Aim of the exercise: Present an exact copy of each line below.

Supplied entries:

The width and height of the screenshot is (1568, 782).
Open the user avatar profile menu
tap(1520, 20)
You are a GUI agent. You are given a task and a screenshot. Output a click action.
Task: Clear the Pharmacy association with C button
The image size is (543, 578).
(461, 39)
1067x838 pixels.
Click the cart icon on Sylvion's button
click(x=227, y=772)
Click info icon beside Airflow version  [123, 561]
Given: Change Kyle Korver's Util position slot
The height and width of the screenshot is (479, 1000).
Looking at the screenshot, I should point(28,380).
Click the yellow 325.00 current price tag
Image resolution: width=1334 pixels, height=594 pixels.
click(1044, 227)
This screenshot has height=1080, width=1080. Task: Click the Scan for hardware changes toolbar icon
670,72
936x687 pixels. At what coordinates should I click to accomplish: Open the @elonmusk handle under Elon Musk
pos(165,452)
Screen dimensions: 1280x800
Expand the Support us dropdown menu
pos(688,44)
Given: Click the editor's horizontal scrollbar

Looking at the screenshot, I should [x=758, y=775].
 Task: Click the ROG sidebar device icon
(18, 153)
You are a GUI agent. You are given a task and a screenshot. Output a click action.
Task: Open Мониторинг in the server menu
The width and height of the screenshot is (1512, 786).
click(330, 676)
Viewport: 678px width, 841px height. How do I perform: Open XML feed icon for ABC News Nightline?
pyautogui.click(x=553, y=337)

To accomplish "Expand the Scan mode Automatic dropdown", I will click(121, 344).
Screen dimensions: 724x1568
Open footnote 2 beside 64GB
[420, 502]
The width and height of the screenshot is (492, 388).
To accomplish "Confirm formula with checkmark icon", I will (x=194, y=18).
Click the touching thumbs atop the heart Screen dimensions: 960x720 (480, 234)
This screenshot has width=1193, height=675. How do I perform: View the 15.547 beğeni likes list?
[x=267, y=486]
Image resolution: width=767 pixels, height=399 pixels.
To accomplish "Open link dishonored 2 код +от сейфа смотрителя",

Problem solution:
The width and height of the screenshot is (1568, 782).
Open the user avatar profile menu
tap(1520, 20)
You are a GUI agent. You are given a task and a screenshot. Output a click action.
Task: Clear the Pharmacy association with C button
The image size is (543, 578).
(461, 39)
1067x838 pixels.
Click the cart icon on Sylvion's button
click(x=227, y=772)
Click info icon beside Airflow version  [123, 561]
Given: Change Kyle Korver's Util position slot
The height and width of the screenshot is (479, 1000).
Looking at the screenshot, I should point(28,380).
Click the yellow 325.00 current price tag
Image resolution: width=1334 pixels, height=594 pixels.
click(1044, 227)
This screenshot has height=1080, width=1080. Task: Click the Scan for hardware changes toolbar icon
670,72
936x687 pixels. At what coordinates should I click to accomplish: Open the @elonmusk handle under Elon Musk
pos(165,452)
Screen dimensions: 1280x800
Expand the Support us dropdown menu
pos(688,44)
Given: Click the editor's horizontal scrollbar

Looking at the screenshot, I should [x=758, y=775].
 Task: Click the ROG sidebar device icon
(18, 153)
You are a GUI agent. You are given a task and a screenshot. Output a click action.
Task: Open Мониторинг in the server menu
The width and height of the screenshot is (1512, 786).
click(330, 676)
Viewport: 678px width, 841px height. How do I perform: Open XML feed icon for ABC News Nightline?
pyautogui.click(x=553, y=337)

To accomplish "Expand the Scan mode Automatic dropdown", I will click(121, 344).
Screen dimensions: 724x1568
Open footnote 2 beside 64GB
[420, 502]
The width and height of the screenshot is (492, 388).
To accomplish "Confirm formula with checkmark icon", I will (x=194, y=18).
Click the touching thumbs atop the heart Screen dimensions: 960x720 (480, 234)
This screenshot has width=1193, height=675. How do I perform: View the 15.547 beğeni likes list?
[x=267, y=486]
Image resolution: width=767 pixels, height=399 pixels.
To accomplish "Open link dishonored 2 код +от сейфа смотрителя",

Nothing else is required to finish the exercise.